Smw3d ox tram question, How do I tram the spindle?

Smw3d ox tram question,

How do I tram the spindle? I am getting ridges along the X axis and the Y cuts seem good.

There is one row of non adjustable wheels on your plates. They should be square. Mine were amazingly square. If you free up the adjustments on the gantry plates and tighten then so as to make sure the non adjustable wheels are in contact it should fix it. Otherwise, there is a tiny bit of play when you tighten the x axis to the plates and that might have a little twist.

You could make a tramming tool with some scraps and two dial indicators to measure more accurately. Without any tools I was able to get to within .002” on a 3” flycutter.

@Colin_Kaminski Thank you for your response… I will work on it this weekend.

This is something I have been putting off for a while. My plan was to just use my fly cutter to “flatten” my spoilboard after I added the holes for the hold downs. Perhaps I need to rethink that plan.

@SirGeekALot yes, looking back I’d rather have planned the holes, bed leveling and laser grid and have the holes proportional in each grid for consistency.

Used my laser to mark a grid on the spoiler board.https://plus.google.com/photos/102259857059828346431/albums/6657181188515298001/6657181196013664386

@Awesome_Coder Nice! I have a 500mw blue diode laser I’ve been thinking about ripping out of its box and putting on my Ox.

I use mine for 6” of depth so tramming was really useful.

Resurrecting an old thread… @Awesome_Coder, did tram improve for you?

I’m assembling my OX, and discovered that the spindle was substantially out of tram, by a few degrees in both axes, so that from top to bottom of the spindle there was over 2mm difference.

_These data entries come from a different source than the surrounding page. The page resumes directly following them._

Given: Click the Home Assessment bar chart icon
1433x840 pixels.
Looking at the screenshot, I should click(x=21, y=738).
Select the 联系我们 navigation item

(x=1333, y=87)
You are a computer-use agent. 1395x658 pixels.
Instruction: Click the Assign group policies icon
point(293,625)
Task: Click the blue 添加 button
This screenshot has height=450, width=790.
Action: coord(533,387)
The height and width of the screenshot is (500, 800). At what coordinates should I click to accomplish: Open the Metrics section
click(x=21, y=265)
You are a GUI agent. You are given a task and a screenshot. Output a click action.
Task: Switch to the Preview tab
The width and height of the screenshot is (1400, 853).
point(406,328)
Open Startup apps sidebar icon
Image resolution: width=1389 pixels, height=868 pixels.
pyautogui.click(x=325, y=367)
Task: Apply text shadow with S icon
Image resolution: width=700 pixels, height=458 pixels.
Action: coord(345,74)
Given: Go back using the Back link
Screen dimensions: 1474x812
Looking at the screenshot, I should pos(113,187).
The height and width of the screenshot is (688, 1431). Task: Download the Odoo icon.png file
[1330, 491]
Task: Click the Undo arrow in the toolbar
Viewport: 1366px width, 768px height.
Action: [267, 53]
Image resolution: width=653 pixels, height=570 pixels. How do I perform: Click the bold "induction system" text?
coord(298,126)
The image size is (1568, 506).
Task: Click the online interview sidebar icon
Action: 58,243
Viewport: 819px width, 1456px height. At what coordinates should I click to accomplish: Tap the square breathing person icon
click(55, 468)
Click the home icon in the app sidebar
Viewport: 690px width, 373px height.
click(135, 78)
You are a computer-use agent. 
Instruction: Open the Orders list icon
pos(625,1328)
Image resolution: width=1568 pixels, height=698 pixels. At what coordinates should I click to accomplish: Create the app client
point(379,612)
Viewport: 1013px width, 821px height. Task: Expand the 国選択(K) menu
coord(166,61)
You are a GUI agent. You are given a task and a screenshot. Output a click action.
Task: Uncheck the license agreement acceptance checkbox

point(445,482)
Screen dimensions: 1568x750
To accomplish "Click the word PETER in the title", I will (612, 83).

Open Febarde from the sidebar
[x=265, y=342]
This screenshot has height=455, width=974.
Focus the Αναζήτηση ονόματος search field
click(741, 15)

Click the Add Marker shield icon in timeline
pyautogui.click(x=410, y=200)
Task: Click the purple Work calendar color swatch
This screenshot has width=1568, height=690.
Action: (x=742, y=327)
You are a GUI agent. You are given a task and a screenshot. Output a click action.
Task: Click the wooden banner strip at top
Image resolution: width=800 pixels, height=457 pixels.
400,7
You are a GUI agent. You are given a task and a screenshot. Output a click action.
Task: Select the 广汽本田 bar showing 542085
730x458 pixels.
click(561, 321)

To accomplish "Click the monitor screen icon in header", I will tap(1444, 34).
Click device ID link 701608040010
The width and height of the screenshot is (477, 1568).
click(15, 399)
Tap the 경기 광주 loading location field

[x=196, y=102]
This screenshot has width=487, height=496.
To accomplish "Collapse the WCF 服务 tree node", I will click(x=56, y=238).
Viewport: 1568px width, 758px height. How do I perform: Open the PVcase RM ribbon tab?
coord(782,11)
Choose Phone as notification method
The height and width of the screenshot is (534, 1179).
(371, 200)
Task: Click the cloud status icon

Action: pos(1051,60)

I disassembled the gantry truck, loosened the spacer blocks and their attached wheels for the Z axis, and held the spacer blocks away from the center while re-tightening the screws, after which the blocks indicated square to the plate. When I re-assembled it, the blocks were square to the table, and the spindle is very close (I think there’s a little variance in the spindle clamps, maybe around .1mm but I didn’t fetch my feeler gauge set to be more accurate.)

Then I slightly loosed the screws holding 2*20x60 beam across the top, and put a large vice grip across the top pointing backward and used it to put leverage against the weight of the gantry truck, pressing lightly while slowly tightening the screws, checking square in Y repeatedly. I used a try square through the empty spindle clamps, indicating against the inside of the clamps, using tension on paper between the try square and the spindle clamp to true up closer than I could by eye, so I didn’t have to worry about bending feeler gauges while testing. (Having locked the two 20x60s together solidly may have been important to this working well.)

I still wouldn’t use a 3" fly cutter with it, but the 1" cutter I own stands at least half a chance of being good enough. If I need to touch up the tram any further, I’ll probably put shims inside the spindle clamps; I think that the Z travel is now as straight as I’m likely to get it.

(I’m not done assembling it yet.)

Late reply… Yes, I ended up adjusting the tension on my wheels and added some foil to one side of my spindle mounts.